Aggressione in via Parini, dopo gli arresti coinvolto un 17enne Il giudice: «Non può uscire di casa senza l’autorizzazione» 

PESCARA. Dovrà stare a casa, senza mai allontanarsi, se non con l’autorizzazione dell’autorità giudiziaria. È questo il provvedimento che il giudice per le indagini preliminari del Tribunale per i minorenni dell’Aquila, Petra Giunti, ha adottato nei confronti di un 17enne pescarese, uno dei componenti del gruppo che la notte del 21 ottobre 2018 avrebbe aggredito una coppia di fidanzatini minorenni in via Parini.
Per quell’episodio tre 18enni, due uomini e una donna, erano stati già arrestati il 15 novembre dalla squadra mobile su disposizione del giudice per le indagini preliminari Nicola Colantonio.

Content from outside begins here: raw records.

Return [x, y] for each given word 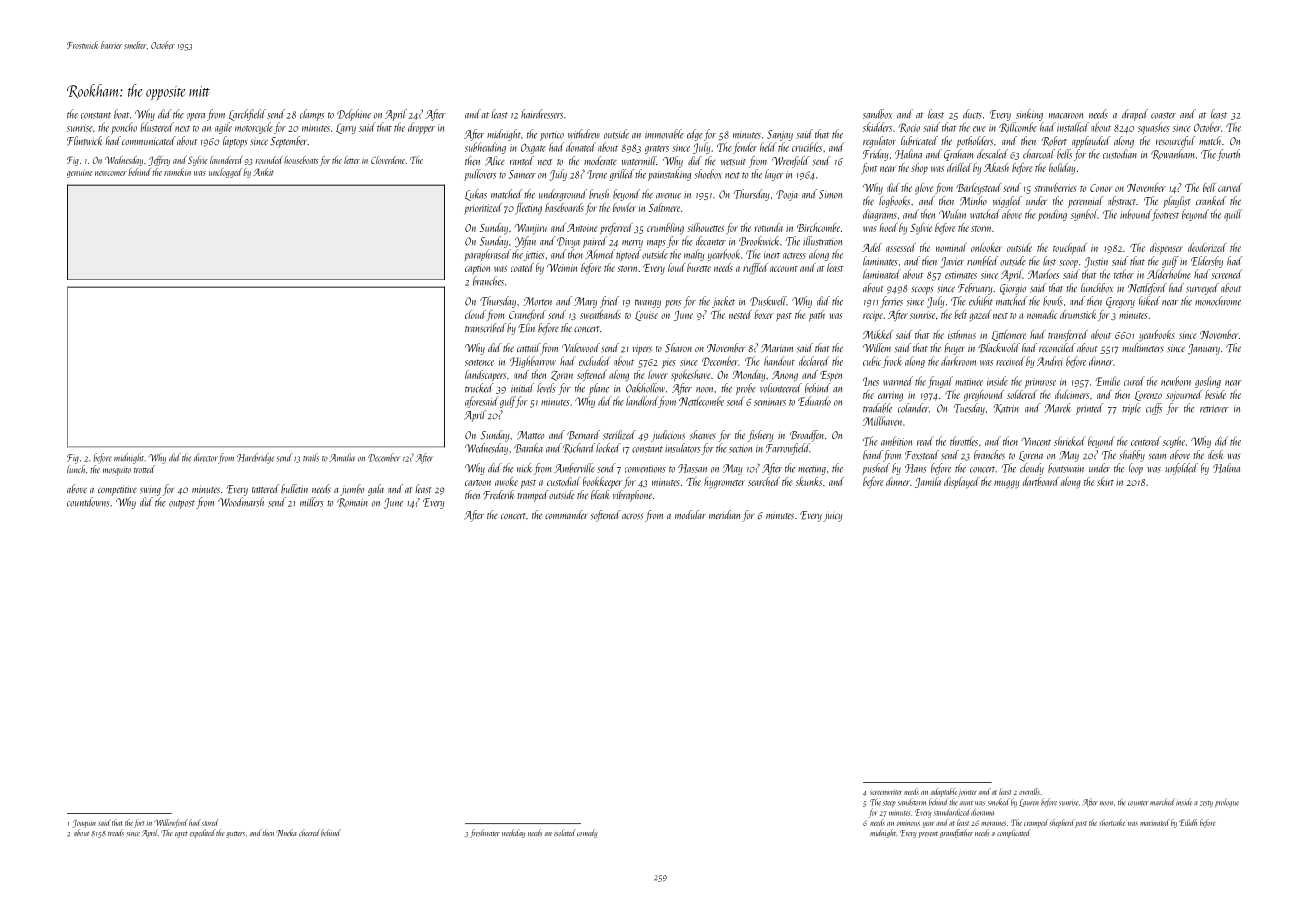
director [206, 457]
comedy [587, 833]
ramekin [177, 172]
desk [1215, 455]
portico [552, 136]
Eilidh [1188, 822]
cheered [309, 832]
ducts [972, 114]
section [740, 449]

E ieri, a distanza di quasi 5 mesi dall’accaduto, è arrivato anche il provvedimento del Tribunale per i minorenni nei confronti dell’unico componente della banda che non ha ancora compiuto 18 anni.
Quella notte, stando alla ricostruzione della squadra mobile Pescarese, le vittime si trovavano su una panchina quando sono stati avvicinati dai quattro, tre ragazzi e una ragazza. Tutto sarebbe cominciato con gli insulti nei confronti della ragazzina seduta sulla panchina, insulti ingiustificati e seguiti subito dopo da uno schiaffo. Inutile il tentativo del fidanzato di difenderla: anche lui è stato aggredito con calci e pugni, finendo a terra, dove gli sconosciuti hanno continuato a picchiarlo fino a quando non lo hanno visto a terra, rannicchiato e inerme. Prima di andare via, i quattro hanno prelevato la borsa della fidanzatina. Per le due vittime è stato necessario il ricorso alle cure dei medici, in ospedale, dove la coppia è stati giudicata guaribile in 12 e 10 giorni.
Le indagini della Mobile, diretta da Dante Cosentino, hanno permesso di ricostruire i fatti sulla base della testimonianza delle vittime e attraverso le immagini delle telecamere presenti su via Parini, che mostrano l’accaduto.
Un po’ per volta sono stati identificati tutti i componenti del gruppo e sono state informate le Procure. Sulla base degli elementi raccolti il giudice Giunti ha ritenuto non solo che ci siano gravi indizi di colpevolezza nei confronti del 17enne ma anche che esista il pericolo che i reati di cui dovrà rispondere vengano reiterati (lesioni personali e rapina aggravata).
Quella scarica di botte sotto ai portici di via Parini è stata estremamente grave, per il giudice, e anche significativa perché dimostra la propensione a delinquere del 17enne, le cui mosse sono indicative di una certa disinvoltura criminale, vista la particolare brutalità che ha accompagnato l’aggressione.
Quello che ha agito è un branco ed è stato mosso da una particolare ferocia, sostiene il giudice del Tribunale per i minorenni che ha voluto prevenire una possibile escalation di violenza imponendo al 17enne la permanenza in casa. E, semmai non dovesse rispettare questa misura, corre il rischio del collocamento in comunità.